---------- ОТРЫВОК СО СТРАНИЦЫ ----------

Глава 1. Софт-милитантность «невероятного»
Тремя важнейшими оборонными задачами, стоявшими перед СССР в 1945 году в контексте начинавшейся холодной войны, были разработка 1) атомного оружия, 2) ракетных носителей и 3) системы противовоздушной обороны[45]. Каждая из этих задач (для решения которых привлекались тысячи научно-технических специалистов) по-разному повлияла на контуры «советского невероятного»: создание ракет привело в конце концов к полету Юрия Гагарина и к мечтам о покорении других планет; развитие радиолокации, необходимой для нужд ПВО, оказалось полезно при поиске сигналов от внеземных цивилизаций; но парадоксальнее всего проявила себя в дискурсе о «невероятном» тема атомной бомбы.

----------

- _ЧТО СДЕЛАТЬ_:
1/ Перескажите короче или в виде списка абзац отрывка, который начинается словами «Тремя важнейшими оборонными задачами», и сохраните его основные факты.
2/ Повторите без изменений часть отрывка между словами «Глава 1. Софт-милитантность» и «тема атомной бомбы.» включительно.

---------- ЗАПИСИ ----------

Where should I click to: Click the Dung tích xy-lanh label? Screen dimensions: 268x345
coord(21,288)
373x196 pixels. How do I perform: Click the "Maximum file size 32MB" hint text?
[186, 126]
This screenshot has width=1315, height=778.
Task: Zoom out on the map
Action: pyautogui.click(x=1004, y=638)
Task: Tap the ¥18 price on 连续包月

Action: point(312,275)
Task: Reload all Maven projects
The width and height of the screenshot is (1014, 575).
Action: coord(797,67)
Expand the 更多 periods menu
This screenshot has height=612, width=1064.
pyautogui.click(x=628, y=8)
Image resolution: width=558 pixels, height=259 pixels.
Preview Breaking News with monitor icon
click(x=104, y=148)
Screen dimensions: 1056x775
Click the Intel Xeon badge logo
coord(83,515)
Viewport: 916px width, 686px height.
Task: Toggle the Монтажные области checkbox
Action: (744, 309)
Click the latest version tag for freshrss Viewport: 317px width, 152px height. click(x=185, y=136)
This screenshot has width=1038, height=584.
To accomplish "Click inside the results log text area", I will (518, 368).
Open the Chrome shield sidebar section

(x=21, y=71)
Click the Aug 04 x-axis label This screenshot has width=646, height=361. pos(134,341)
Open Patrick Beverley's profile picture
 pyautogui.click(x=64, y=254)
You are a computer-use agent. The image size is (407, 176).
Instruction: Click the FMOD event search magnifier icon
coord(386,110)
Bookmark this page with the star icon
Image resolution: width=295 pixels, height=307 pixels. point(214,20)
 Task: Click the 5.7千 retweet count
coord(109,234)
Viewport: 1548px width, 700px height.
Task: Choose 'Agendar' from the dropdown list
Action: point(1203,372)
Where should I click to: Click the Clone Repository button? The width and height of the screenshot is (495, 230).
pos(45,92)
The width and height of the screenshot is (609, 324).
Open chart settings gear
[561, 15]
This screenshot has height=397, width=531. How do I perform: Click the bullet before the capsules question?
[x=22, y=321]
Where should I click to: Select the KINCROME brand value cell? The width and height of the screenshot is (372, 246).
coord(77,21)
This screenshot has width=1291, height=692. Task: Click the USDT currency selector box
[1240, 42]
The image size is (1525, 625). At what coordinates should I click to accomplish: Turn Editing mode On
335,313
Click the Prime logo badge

----------

- _ОТВЕТЫ К ЗАДАНИЯМ_:
1/
В 1945 году, в начале холодной войны, перед СССР стояли три важнейшие оборонные задачи. Для их решения привлекались тысячи научно-технических специалистов, и каждая по-своему повлияла на контуры «советского невероятного»:
- ракетные носители: их создание в итоге привело к полету Юрия Гагарина и к мечтам о покорении других планет;
- противовоздушная оборона: радиолокация, развитая для ее нужд, пригодилась при поиске сигналов от внеземных цивилизаций;
- атомное оружие: эта тема парадоксальнее всего проявила себя в дискурсе о «невероятном».

2/
Глава 1. Софт-милитантность «невероятного»
Тремя важнейшими оборонными задачами, стоявшими перед СССР в 1945 году в контексте начинавшейся холодной войны, были разработка 1) атомного оружия, 2) ракетных носителей и 3) системы противовоздушной обороны[45]. Каждая из этих задач (для решения которых привлекались тысячи научно-технических специалистов) по-разному повлияла на контуры «советского невероятного»: создание ракет привело в конце концов к полету Юрия Гагарина и к мечтам о покорении других планет; развитие радиолокации, необходимой для нужд ПВО, оказалось полезно при поиске сигналов от внеземных цивилизаций; но парадоксальнее всего проявила себя в дискурсе о «невероятном» тема атомной бомбы.